Curitiba - Além da queda no FPM, a educação enfrenta problemas estruturais que se arrastam há anos, em parte pela escassez de recursos. A violência já é uma reclamação comum nos portões dos colégios. É o caso do colégio estadual Abrahan Licoln, em Colombo, na Região Metropolitana de Curitiba (RMC). O colégio fica no centro da cidade, próximo a uma praça onde à noite é comum a presença de gangues. ''Há brigas, essa violência é um problema'', desabafa o vice-diretor Gilberto Martins Queluz.
''O patrulhamento não é suficiente, chamamos a polícia às vezes, mas falta segurança para os estudantes'', diz o professor. Na opinião dele, mais investimentos na área de segurança beneficiariam os alunos.

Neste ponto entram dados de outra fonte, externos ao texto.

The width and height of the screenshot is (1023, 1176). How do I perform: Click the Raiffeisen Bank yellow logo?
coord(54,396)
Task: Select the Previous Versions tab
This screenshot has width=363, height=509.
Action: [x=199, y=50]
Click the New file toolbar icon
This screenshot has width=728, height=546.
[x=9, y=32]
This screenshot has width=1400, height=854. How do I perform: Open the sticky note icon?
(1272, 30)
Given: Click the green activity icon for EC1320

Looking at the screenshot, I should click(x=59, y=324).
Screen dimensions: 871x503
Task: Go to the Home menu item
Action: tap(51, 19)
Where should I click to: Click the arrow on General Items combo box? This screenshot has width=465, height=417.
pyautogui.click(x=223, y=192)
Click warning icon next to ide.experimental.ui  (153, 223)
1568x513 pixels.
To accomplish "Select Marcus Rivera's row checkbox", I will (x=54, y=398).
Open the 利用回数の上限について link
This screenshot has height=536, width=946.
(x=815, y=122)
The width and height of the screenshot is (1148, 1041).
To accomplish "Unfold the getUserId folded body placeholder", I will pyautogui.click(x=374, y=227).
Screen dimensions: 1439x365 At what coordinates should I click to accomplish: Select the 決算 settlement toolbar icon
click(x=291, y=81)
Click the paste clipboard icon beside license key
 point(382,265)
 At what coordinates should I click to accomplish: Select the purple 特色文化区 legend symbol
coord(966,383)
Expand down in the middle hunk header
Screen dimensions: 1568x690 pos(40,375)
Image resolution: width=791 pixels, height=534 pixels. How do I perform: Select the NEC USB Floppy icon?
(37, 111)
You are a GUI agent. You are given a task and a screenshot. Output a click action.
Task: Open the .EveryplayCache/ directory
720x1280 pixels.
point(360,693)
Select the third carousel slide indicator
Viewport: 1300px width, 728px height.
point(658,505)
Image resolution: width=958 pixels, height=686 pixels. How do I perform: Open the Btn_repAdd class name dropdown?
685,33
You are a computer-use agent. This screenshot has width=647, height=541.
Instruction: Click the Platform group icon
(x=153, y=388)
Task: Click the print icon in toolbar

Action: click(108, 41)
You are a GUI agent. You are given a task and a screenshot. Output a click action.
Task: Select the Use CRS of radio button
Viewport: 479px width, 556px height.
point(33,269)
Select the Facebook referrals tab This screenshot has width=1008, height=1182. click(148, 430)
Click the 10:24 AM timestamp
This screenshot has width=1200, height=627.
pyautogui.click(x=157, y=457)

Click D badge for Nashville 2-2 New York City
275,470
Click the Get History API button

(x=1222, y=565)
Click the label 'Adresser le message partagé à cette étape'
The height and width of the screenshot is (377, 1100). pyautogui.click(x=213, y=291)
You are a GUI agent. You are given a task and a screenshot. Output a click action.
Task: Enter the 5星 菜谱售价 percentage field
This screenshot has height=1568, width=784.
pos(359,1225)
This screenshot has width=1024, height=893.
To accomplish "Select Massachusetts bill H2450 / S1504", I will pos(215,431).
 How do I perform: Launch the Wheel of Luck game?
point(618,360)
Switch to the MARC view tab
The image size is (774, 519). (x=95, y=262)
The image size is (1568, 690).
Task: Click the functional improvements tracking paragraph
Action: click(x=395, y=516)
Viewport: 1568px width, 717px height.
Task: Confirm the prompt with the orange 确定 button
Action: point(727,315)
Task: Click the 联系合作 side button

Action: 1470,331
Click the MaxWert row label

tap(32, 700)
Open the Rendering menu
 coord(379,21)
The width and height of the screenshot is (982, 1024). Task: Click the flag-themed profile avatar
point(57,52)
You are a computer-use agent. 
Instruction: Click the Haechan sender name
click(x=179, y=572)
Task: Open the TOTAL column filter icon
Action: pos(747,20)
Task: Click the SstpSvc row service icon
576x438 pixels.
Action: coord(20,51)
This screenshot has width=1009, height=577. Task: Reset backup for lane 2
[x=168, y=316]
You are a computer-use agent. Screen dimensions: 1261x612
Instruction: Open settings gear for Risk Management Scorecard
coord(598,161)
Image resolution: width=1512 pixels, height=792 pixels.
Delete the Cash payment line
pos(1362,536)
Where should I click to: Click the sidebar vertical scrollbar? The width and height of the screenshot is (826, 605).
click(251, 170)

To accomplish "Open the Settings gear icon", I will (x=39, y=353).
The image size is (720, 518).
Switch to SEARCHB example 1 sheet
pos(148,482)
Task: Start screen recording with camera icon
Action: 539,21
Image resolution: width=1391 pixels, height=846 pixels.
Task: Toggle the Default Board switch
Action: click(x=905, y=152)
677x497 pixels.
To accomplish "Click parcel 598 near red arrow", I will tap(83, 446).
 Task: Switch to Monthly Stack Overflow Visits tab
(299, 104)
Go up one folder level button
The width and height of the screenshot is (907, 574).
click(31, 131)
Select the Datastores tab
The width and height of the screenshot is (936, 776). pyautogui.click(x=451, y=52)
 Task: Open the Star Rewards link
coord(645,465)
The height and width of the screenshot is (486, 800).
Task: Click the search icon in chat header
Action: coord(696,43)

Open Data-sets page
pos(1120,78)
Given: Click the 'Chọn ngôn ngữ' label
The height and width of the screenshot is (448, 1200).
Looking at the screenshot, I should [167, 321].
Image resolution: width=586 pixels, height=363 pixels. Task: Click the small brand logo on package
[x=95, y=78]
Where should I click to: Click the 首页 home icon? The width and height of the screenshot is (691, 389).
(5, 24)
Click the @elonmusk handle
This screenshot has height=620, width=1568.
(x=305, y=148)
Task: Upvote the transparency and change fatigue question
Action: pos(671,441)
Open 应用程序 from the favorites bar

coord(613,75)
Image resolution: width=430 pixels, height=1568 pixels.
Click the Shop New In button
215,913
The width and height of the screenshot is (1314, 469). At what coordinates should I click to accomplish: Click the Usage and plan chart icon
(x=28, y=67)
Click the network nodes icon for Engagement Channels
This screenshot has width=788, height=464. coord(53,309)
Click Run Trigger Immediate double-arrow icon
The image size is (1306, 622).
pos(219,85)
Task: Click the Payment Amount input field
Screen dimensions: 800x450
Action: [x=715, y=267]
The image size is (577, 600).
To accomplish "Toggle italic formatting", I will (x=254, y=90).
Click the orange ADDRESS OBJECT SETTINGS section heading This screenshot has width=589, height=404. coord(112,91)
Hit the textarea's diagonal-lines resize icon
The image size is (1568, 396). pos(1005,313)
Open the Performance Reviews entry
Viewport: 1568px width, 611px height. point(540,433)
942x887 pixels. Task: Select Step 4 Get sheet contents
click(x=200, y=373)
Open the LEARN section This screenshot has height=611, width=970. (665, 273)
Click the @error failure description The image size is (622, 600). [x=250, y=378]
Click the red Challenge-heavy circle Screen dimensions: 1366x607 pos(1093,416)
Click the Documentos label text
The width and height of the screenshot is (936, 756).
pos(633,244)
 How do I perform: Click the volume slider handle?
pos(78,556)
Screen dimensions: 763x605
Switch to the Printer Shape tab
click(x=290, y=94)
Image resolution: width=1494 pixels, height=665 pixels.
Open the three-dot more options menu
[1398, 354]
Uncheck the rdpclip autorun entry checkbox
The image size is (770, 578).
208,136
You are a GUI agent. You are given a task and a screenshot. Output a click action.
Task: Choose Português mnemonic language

A secretária municipal de Educação, Maria do Rosário Martinez de Barros Amato, de Bocaiúva do Sul (RMC), revela outra fragilidade do sistema educacional: os professores. Segundo a secretária, o corpo docente precisa melhorar a qualidade, e para isso são necessários investimentos. Ela não tem ainda um levantamento exato sobre os recursos que terá disponíveis, considerando a redução do FPM. ''Temos 50% dos professores num patamar bom, 10% tolerável e 40% muito ruim'', avalia. (M.D.)